Now the group’s Vox Conference Centre, situated in Resorts World Birmingham, which opened its doors in September, has filled in this missing meetings space piece in the specialised venue jigsaw.
James Elston, sales director of the ICC and Vox says: “The beauty of having two dedicated conference venues means that we can offer tailored solutions to fit the clients’ needs. It’s not just about the space; it’s the whole experience, and the Vox opens up more possibilities than ever before.”
Innovative features include sky fold walls that change the room size from one large banqueting space to five separate rooms within a few minutes, and Amanda Morris, from Just Watch Events, recently worked with the team to hold the first event at the Vox. “It is a brand new venue with the capacities required for our event by plus an extensive AV package was an easy choice to make.
“We have worked with the NEC Group before – particularly at the ICC. Our experience of the quality of food and operations team left a lasting impression so we had no problems recommending this venue to the client.”
At another giant specialised venue, Excel London’s ICC has reported the busiest ever year for conferences, with events including the European Society of Cardiology and more ICCA rated events than ever before.
Since opening, Excel’s own ICC has allowed the venue to double conference revenues and now contributes over £3bn to London’s economy, directly supporting 31,000 jobs.
Excel’s executive director James Rees confirms that 52% of new corporate contracts won over the last 12-months represent a switch from a traditional hotel environment to a flexible venue format, “such as our International Convention Centre”.
“Hotels by their nature are a ‘packaged offer’ while a convention centre presents a world of possibilities. In addition to our flexible space we are able to offer a flexibility of service that allows event organisers to create unique and bespoke event environments and a truly immersive brand experience for their delegates.”
Out at Wyboston Lakes on the Bedfordshire/Cambridgeshire border, MD Mark Jones is adamant there is an increased need for quality venues “that deliver a specific function”. He also says it is imperative they now demonstrate real value and ROI.
“Particularly with the increased involvement of procurement in the buying process and the continued pressure to drive down cost.”
“We don’t want to compromise on quality, so the latter can be challenging – we constantly need to demonstrate our value,” Jones adds.
Wyboston lakes operates two dedicated venues on one site and has adapted its operations to what Jones says is “the continued trend for short lead times”. The recession has clearly taught the need to provide flexibility and scalability to clients.
“I know we say it often but it is true our staff are skilled specialists, because they focus on one thing and that is delivering conferences, training and events; we don’t have the blurred lines that exists within hotels,” Jones says.

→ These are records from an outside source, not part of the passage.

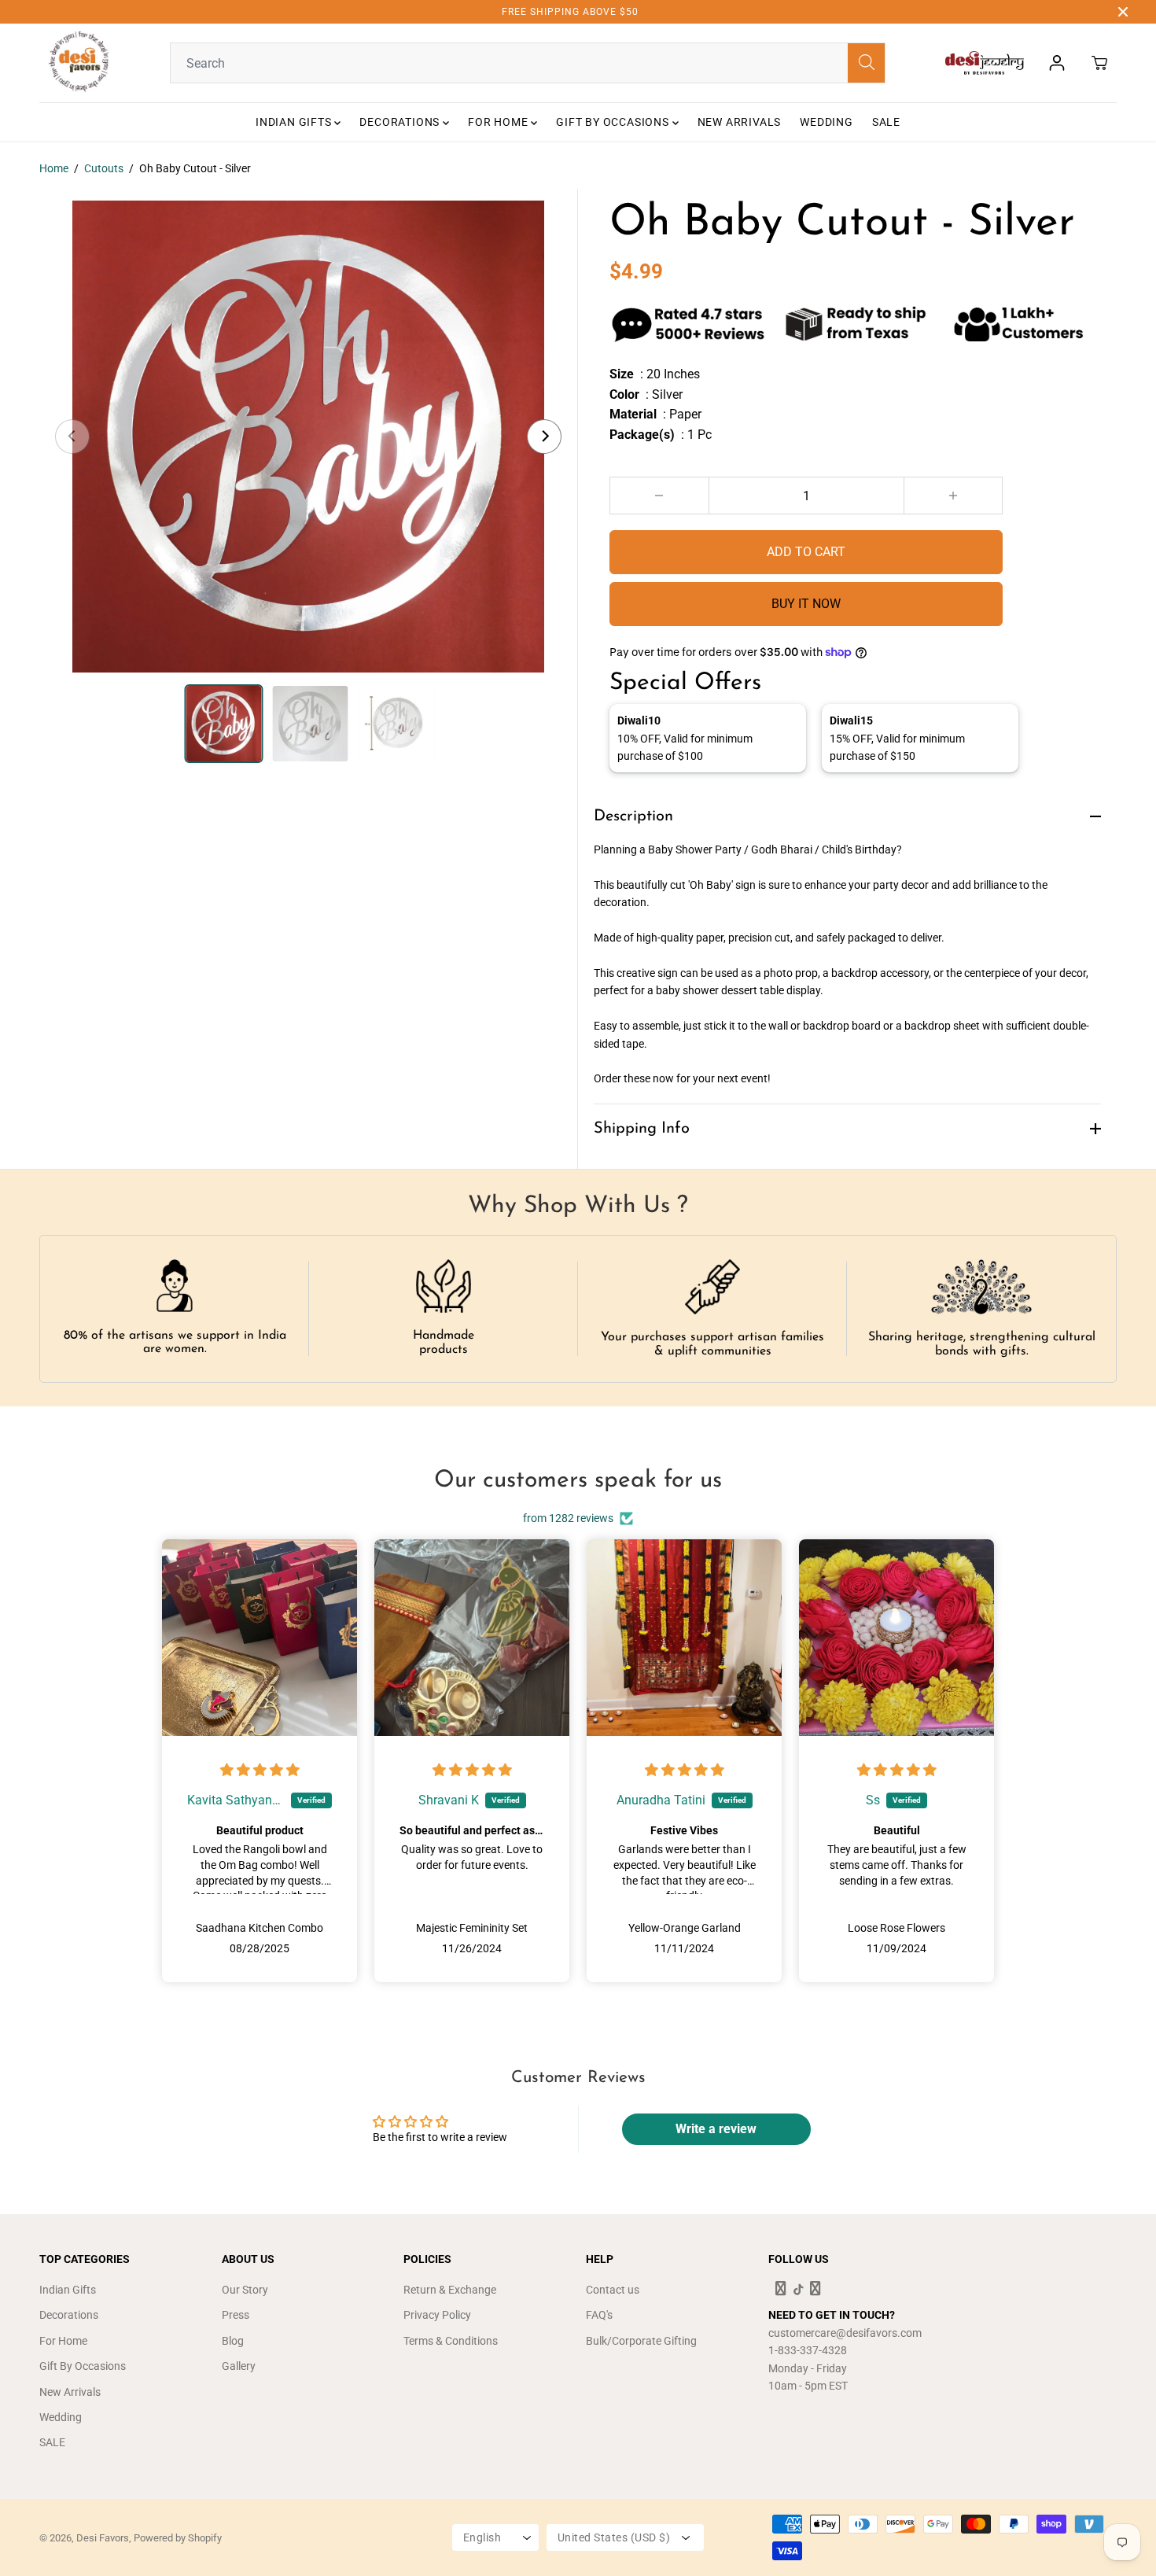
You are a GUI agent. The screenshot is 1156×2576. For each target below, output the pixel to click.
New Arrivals (740, 122)
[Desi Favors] (78, 63)
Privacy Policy (437, 2315)
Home (53, 168)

The Wybston MD claims refurbishment of the training facilities at the Training Centre has increased the market share for the business within the training arena; creating increased demand for management training facilities from organisations in key sectors such as education, retail services and public sector as well as weekend association events.
The Wyboston Lakes Executive Centre is also capitalising on a 200 mbps broadband service. Jones says this opens up new horizons for organisers looking to achieve new levels of effectiveness, impact and involvement. “It is a service that many hotel venues simply can’t offer or have to charge hefty supplements for.”
Wyboston’s family owners clearly believe their model is one worth investing in, with £5m being ploughed in over the past five years and the end of a further £1m hotel bedroom refurbishment on site.
The on site spa and golf course at Wyboston Lakes always helps detract from any stereotyped pre-conceptions by delegates expecting a dull, countryside retreat, with no options for down time.